Data on locating visible targets

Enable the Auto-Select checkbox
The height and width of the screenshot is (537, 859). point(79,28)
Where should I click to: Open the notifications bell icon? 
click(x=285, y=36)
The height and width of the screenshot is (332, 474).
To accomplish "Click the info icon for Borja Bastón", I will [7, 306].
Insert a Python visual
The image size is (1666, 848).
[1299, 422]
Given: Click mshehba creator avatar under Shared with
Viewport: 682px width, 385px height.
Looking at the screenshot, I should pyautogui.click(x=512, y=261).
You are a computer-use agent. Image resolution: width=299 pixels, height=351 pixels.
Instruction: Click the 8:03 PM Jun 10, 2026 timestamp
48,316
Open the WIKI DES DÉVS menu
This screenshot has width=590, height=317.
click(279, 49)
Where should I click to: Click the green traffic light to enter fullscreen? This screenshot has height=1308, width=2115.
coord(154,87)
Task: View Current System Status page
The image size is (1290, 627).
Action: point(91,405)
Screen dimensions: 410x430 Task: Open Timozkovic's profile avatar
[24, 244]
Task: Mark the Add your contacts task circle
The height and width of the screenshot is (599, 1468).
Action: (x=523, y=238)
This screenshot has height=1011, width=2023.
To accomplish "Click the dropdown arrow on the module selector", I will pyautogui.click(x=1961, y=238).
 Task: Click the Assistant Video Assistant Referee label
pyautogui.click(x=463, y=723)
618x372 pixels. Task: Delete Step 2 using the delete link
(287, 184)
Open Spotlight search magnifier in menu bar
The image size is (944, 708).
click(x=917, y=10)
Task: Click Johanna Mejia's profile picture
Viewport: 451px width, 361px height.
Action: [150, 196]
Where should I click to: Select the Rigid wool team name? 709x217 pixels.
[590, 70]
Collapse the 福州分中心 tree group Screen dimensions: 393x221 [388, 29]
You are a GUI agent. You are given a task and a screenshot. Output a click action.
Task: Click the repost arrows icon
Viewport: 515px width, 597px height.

• Set task:
Please give the lines from the one with "Insert a Python visual" to the one with "Looking at the" as a two-column CSV headed text and answer. Make one row per item, with its text and its answer each in a single quoted field and line breaks turned into spaces.

• Solved exercise:
text,answer
"Insert a Python visual The image size is (1666, 848).","[1299, 422]"
"Given: Click mshehba creator avatar under Shared with Viewport: 682px width, 385px height.","Looking at the screenshot, I should pyautogui.click(x=512, y=261)."